## What to do
**a)** Name every cricket team that the cricketer profile mentions.
**b)** In the rows, copy out the stretch from the line containing "486) in the screenshot." through the line containing "pyautogui.click(x=518, y=22)", keeping every character unchanged.

## Document segment
....................

Xavier Colin Bartlett (born 17 December 1998) is an Australian cricketer. He made his List A cricket debut for National Performance Squad against India A on 27 August 2016. A right-arm fast-medium bowler and a right-handed batsman, he lives in Queensland.

Early life
Bartlett was born in Adelaide, South Australia, but moved with his family to the Gold Coast, Queensland, in 2005 at the age of seven. He began playing junior cricket for Surfers Paradise and made his first grade debut for the Gold Coast Dolphins in November 2015 at the age of 17. Bartlett graduated from The Southport School in 2016 as a member of Radcliffe House. While at the school, he represented the school's First XI cricket team in both 2015 and 2016; winning the Westcott Family Trophy for First XI bowler of the year alongside teammate Jack McDonald and played a pivotal role in TSS's 2015 First XI GPS Premiership winning season.

....................

## Input for this task
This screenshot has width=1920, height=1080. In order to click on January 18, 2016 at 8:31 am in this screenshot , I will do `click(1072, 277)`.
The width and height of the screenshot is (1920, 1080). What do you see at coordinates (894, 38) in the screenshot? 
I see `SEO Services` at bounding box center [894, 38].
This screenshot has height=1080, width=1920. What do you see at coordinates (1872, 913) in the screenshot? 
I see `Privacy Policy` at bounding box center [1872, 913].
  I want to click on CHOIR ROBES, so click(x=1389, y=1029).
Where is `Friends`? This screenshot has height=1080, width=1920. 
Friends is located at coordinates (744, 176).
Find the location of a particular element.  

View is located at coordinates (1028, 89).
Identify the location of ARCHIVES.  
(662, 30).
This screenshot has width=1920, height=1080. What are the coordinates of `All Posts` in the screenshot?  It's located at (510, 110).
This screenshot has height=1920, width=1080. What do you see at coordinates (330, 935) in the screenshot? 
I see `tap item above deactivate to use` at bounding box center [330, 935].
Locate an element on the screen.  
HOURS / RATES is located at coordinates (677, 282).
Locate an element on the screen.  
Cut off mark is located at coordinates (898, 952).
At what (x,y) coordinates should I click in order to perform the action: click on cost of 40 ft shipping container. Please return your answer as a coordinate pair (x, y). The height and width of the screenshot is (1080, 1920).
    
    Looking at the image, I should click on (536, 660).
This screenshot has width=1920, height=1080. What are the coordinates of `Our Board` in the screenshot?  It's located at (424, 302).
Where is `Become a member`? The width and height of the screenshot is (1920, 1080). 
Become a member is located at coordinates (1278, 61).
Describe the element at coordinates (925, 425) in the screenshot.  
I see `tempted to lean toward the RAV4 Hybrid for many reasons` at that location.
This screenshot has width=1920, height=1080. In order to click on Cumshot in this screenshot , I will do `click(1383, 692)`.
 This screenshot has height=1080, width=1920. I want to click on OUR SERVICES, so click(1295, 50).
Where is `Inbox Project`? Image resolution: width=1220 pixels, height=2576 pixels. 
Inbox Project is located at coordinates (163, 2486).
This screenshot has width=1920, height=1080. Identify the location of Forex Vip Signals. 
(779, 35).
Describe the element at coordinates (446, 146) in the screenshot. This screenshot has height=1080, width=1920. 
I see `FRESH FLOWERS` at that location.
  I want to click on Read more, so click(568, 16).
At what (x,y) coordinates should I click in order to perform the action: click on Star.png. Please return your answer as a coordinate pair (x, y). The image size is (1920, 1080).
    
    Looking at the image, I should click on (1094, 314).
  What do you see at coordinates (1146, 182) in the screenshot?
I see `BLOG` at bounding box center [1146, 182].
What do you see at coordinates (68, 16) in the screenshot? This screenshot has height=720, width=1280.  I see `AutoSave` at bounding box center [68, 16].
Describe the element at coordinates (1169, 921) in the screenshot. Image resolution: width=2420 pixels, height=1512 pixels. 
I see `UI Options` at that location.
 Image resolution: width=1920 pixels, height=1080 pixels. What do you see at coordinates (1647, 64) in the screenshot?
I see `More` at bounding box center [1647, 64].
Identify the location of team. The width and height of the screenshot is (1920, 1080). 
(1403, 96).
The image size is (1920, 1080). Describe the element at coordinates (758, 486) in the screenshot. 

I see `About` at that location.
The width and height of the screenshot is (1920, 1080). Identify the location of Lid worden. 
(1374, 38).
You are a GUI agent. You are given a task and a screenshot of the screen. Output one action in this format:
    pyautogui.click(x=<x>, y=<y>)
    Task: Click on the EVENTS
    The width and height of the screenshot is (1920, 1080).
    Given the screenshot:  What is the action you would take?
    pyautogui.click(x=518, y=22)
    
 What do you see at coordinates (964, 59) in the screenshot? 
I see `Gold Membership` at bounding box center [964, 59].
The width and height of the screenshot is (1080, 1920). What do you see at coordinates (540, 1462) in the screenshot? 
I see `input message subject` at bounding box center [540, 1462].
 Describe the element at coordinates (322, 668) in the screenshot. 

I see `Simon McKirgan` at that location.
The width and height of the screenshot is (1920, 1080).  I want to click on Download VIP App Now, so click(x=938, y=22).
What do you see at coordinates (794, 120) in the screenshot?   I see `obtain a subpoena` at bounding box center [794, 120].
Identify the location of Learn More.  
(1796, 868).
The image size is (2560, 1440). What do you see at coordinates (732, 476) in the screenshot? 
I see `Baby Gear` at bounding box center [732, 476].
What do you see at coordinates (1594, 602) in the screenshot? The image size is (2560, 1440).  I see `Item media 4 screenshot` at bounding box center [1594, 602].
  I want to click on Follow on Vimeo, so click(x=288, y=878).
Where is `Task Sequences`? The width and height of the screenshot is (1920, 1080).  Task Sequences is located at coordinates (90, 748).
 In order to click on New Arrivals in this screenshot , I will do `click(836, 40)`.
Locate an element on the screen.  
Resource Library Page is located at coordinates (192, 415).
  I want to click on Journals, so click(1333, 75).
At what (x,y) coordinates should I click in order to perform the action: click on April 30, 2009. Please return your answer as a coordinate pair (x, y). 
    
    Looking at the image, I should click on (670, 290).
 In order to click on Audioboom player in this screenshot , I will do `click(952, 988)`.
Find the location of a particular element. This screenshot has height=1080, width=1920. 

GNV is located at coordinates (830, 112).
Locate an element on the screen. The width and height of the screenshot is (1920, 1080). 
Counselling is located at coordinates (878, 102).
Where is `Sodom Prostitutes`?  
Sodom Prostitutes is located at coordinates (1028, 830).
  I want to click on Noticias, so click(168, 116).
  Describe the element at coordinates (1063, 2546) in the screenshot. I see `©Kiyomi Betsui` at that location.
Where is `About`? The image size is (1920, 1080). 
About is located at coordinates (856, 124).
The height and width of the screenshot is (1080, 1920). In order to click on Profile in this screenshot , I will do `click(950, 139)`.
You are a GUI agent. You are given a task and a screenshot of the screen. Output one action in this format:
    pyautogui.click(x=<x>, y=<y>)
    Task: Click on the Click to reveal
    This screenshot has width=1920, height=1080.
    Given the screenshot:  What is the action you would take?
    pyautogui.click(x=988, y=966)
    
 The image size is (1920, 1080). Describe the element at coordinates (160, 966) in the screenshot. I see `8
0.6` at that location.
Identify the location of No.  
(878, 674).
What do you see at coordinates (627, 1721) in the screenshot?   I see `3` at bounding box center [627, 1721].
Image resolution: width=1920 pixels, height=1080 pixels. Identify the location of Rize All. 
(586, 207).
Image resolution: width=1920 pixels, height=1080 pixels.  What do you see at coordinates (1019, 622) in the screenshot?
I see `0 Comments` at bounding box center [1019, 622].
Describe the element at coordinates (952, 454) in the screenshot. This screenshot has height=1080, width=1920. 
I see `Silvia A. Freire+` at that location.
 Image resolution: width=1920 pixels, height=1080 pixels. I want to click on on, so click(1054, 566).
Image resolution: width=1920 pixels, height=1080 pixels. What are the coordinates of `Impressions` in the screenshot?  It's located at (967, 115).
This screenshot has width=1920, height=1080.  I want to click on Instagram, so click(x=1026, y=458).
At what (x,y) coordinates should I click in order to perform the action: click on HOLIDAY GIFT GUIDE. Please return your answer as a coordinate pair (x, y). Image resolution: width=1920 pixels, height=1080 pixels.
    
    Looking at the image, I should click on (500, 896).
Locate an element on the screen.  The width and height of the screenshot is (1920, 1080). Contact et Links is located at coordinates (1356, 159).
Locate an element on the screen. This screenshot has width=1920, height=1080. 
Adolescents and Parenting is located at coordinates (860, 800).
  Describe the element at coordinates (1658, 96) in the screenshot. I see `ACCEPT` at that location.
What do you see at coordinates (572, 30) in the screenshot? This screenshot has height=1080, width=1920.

....................

## Solutions to the tasks
**a)**
National Performance Squad
India A
Surfers Paradise
Gold Coast Dolphins
The Southport School's First XI

**b)**
The image size is (1920, 1080). Describe the element at coordinates (758, 486) in the screenshot. 

I see `About` at that location.
The width and height of the screenshot is (1920, 1080). Identify the location of Lid worden. 
(1374, 38).
You are a GUI agent. You are given a task and a screenshot of the screen. Output one action in this format:
    pyautogui.click(x=<x>, y=<y>)
    Task: Click on the EVENTS
    The width and height of the screenshot is (1920, 1080).
    Given the screenshot:  What is the action you would take?
    pyautogui.click(x=518, y=22)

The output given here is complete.